──────── RECORDS TO USE ────────

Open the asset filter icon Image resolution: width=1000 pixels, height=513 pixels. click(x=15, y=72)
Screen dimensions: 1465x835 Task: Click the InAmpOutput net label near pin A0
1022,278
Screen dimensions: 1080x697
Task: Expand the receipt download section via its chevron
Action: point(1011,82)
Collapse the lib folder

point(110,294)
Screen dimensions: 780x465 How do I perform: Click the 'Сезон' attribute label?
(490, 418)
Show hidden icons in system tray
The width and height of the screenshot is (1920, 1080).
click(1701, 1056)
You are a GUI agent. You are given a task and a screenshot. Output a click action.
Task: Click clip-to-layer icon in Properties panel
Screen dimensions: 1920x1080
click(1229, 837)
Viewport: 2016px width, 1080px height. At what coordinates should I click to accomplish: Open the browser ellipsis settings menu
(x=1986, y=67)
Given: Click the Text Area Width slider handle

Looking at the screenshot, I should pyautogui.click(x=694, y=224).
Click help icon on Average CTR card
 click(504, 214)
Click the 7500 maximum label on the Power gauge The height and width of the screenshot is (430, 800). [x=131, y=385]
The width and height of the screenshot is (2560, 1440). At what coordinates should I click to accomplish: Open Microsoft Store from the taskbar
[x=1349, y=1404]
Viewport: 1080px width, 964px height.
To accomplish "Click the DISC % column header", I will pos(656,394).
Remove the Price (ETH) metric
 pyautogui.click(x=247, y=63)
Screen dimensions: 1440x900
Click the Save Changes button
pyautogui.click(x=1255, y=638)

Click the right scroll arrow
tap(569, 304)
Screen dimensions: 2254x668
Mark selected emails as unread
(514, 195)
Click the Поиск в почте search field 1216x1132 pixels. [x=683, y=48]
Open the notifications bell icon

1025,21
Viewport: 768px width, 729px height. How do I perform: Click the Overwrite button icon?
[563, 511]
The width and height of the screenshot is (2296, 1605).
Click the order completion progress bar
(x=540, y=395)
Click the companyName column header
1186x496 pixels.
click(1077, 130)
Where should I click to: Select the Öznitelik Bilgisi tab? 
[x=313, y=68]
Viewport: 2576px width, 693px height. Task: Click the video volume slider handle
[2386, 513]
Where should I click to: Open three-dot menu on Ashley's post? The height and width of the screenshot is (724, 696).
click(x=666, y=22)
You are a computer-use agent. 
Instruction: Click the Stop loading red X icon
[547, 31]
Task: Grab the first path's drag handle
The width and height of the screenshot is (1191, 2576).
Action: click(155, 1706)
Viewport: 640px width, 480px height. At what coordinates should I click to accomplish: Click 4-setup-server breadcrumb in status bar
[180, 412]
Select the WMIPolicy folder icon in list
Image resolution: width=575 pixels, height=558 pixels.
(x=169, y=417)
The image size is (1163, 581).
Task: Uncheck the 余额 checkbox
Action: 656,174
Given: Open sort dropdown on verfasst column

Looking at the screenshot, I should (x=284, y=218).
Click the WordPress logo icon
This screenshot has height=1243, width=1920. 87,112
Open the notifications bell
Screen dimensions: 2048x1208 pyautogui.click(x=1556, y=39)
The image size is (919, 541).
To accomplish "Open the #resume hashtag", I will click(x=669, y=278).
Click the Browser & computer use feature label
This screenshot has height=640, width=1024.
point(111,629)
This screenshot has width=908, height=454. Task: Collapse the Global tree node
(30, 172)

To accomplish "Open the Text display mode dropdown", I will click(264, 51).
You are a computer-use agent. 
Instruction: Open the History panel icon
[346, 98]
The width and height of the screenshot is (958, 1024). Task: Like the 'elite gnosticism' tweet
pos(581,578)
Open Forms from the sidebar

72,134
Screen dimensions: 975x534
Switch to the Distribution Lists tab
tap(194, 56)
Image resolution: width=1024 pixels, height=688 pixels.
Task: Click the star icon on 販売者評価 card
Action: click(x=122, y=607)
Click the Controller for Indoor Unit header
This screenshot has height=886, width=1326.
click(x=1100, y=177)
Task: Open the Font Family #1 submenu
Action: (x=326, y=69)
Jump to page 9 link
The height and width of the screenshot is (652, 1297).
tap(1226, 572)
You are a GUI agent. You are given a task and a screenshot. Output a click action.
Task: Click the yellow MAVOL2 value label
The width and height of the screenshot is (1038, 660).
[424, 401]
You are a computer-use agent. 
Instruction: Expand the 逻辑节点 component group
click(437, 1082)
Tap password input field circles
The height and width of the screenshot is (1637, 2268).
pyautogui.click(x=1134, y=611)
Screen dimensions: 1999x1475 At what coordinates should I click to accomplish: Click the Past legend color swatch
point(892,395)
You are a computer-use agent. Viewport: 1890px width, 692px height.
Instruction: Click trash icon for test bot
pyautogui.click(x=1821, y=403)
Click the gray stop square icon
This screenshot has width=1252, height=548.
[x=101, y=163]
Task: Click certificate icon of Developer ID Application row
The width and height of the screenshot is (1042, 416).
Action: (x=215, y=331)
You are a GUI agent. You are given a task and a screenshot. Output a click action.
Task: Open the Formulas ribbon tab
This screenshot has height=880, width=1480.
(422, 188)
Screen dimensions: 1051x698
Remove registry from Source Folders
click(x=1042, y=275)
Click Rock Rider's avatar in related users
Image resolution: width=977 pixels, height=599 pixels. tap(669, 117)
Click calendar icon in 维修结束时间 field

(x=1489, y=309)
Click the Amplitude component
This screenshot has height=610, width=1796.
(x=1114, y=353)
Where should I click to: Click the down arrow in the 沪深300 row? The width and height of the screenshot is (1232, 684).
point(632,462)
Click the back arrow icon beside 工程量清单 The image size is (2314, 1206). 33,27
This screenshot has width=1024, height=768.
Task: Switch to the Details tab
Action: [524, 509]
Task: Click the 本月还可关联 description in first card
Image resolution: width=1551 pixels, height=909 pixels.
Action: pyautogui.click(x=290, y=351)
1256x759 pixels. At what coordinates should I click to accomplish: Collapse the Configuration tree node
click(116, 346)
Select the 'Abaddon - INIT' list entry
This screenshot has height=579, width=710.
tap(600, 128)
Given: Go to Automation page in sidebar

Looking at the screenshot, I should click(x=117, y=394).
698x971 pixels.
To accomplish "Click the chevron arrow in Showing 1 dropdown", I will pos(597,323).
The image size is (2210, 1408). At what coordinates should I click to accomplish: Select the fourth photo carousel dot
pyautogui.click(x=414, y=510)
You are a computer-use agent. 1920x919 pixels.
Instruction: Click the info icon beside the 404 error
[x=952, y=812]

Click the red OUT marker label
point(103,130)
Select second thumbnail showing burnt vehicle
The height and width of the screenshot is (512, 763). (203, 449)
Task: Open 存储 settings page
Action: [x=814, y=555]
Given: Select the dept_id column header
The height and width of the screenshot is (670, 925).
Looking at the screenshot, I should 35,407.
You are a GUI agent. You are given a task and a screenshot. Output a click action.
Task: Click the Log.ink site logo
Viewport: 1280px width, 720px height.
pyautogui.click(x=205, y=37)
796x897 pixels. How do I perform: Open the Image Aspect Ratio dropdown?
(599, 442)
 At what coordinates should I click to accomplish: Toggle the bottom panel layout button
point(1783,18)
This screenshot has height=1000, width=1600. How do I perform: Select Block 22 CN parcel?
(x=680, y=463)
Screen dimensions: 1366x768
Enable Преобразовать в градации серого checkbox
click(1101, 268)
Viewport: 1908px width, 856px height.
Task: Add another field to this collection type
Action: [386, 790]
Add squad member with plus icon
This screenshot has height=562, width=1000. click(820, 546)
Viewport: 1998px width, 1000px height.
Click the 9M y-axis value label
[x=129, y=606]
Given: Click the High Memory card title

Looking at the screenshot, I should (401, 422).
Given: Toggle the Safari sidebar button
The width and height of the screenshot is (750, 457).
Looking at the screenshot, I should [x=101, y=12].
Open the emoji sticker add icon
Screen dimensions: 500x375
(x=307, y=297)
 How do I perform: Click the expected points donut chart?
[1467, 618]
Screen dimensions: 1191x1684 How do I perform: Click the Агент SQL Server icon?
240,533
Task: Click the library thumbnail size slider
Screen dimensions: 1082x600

────────

### TASK STATEMENT
Format everything above, from the line containing "The width and height of the screenshot is (958, 1024)." down to the line containing "Action: (x=215, y=331)", both included, as a JSON list of strings with one string per line, omitting blank lines.

### EXERCISE RESPONSE
[
  "The width and height of the screenshot is (958, 1024). Task: Like the 'elite gnosticism' tweet",
  "pos(581,578)",
  "Open Forms from the sidebar",
  "72,134",
  "Screen dimensions: 975x534",
  "Switch to the Distribution Lists tab",
  "tap(194, 56)",
  "Image resolution: width=1024 pixels, height=688 pixels.",
  "Task: Click the star icon on 販売者評価 card",
  "Action: click(x=122, y=607)",
  "Click the Controller for Indoor Unit header",
  "This screenshot has height=886, width=1326.",
  "click(x=1100, y=177)",
  "Task: Open the Font Family #1 submenu",
  "Action: (x=326, y=69)",
  "Jump to page 9 link",
  "The height and width of the screenshot is (652, 1297).",
  "tap(1226, 572)",
  "You are a GUI agent. You are given a task and a screenshot. Output a click action.",
  "Task: Click the yellow MAVOL2 value label",
  "The width and height of the screenshot is (1038, 660).",
  "[424, 401]",
  "You are a computer-use agent. ",
  "Instruction: Expand the 逻辑节点 component group",
  "click(437, 1082)",
  "Tap password input field circles",
  "The height and width of the screenshot is (1637, 2268).",
  "pyautogui.click(x=1134, y=611)",
  "Screen dimensions: 1999x1475 At what coordinates should I click to accomplish: Click the Past legend color swatch",
  "point(892,395)",
  "You are a computer-use agent. Viewport: 1890px width, 692px height.",
  "Instruction: Click trash icon for test bot",
  "pyautogui.click(x=1821, y=403)",
  "Click the gray stop square icon",
  "This screenshot has width=1252, height=548.",
  "[x=101, y=163]",
  "Task: Click certificate icon of Developer ID Application row",
  "The width and height of the screenshot is (1042, 416).",
  "Action: (x=215, y=331)"
]